AIDS Virus Research Unit, National Institute for Communicable Diseases, Johannesburg, South Africa.
Curr Opin HIV AIDS. 2009 Sep;4(5):358-63. doi: 10.1097/COH.0b013e32832ea7e8.
It has long been known that autologous neutralizing antibodies (AnAbs) exert pressure on the envelope of HIV, resulting in neutralization escape. However, recently, progress has been made in uncovering the precise targets of these potent early antibodies.
AnAbs primarily target variable regions of the HIV-1 envelope, explaining the strain-specificity of these antibodies. Despite high neutralizing potential and cross-reactivity, anti-V3 antibodies do not contribute to autologous neutralization. The V1V2 is commonly immunogenic in early HIV-1 and simian human immunodeficiency virus infections, though the nature of these epitopes remains to be determined. In subtype C viruses, the C3 region is a neutralization target, possibly as a result of its more exposed and amphipathic structure. Autologous neutralization appears to be mediated by very few AnAb specificities that develop sequentially suggesting the possibility of immunological hierarchies for both binding and neutralizing antibodies. The role of AnAbs in preventing superinfection and in restricting virus replication is reexamined in the context of recent data.
New studies have greatly contributed toward our understanding of the specificities mediating autologous neutralization and highlighted potential vulnerabilities on transmitted viruses. However, the contribution of AnAbs to the development of neutralization breadth remains to be characterized.
长期以来,人们一直知道,自体中和抗体(AnAbs)对 HIV 的包膜施加压力,导致中和逃逸。然而,最近,人们在揭示这些强效早期抗体的确切靶标方面取得了进展。
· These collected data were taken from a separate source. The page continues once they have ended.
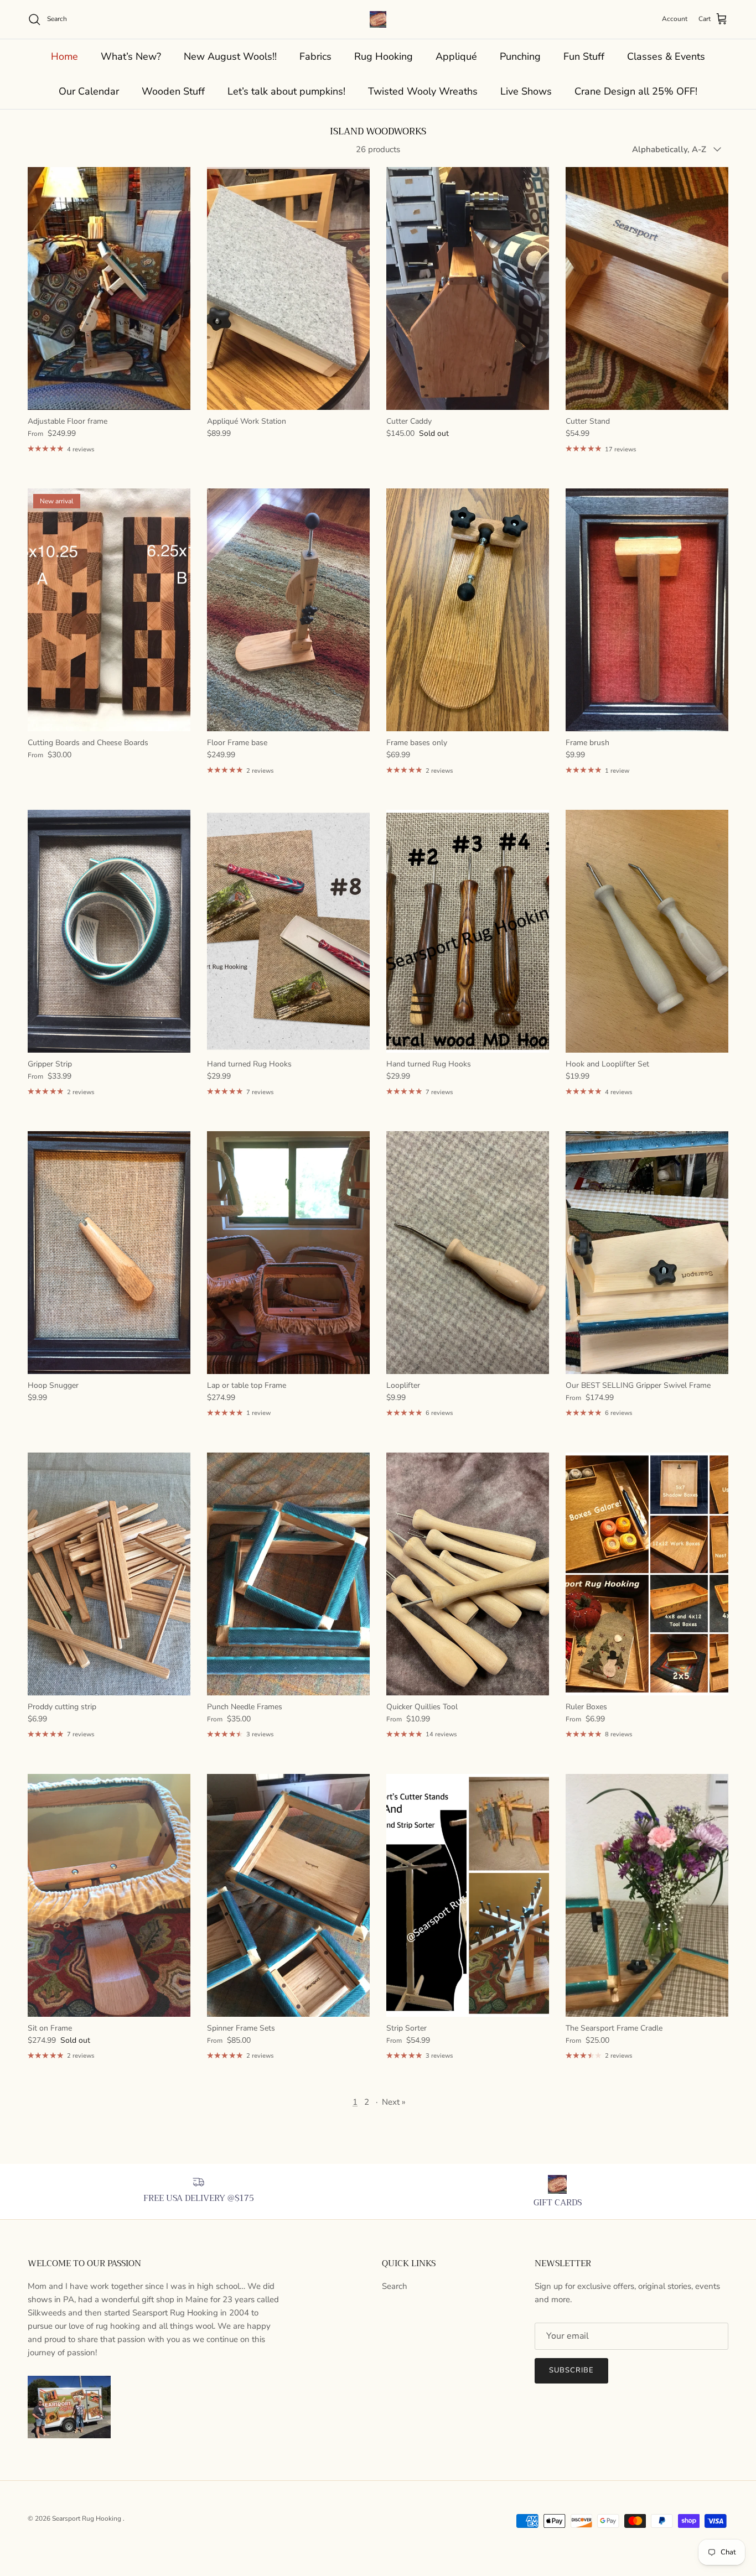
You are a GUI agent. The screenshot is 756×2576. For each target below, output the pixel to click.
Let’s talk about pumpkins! (286, 91)
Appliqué (456, 56)
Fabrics (315, 56)
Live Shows (526, 91)
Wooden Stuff (173, 91)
AnAbs 主要针对 HIV-1 包膜的可变区,解释了这些抗体的株特异性。尽管具有高中和潜力和交叉反应性,但抗 V3 抗体不能促进自体中和。V1V2 在早期 HIV-1 和猴免疫缺陷病毒感染中通常具有免疫原性,尽管这些表位的性质仍有待确定。在 C 型病毒中,C3 区是中和的靶标,可能是由于其更暴露和两亲性结构。自体中和似乎是由少数顺序发展的 AnAb 特异性介导的,这表明结合抗体和中和抗体都有可能存在免疫等级。新的研究极大地促进了我们对介导自体中和的特异性的理解,并强调了传播病毒上的潜在弱点。然而,自体中和抗体对中和广度的发展的贡献仍有待表征。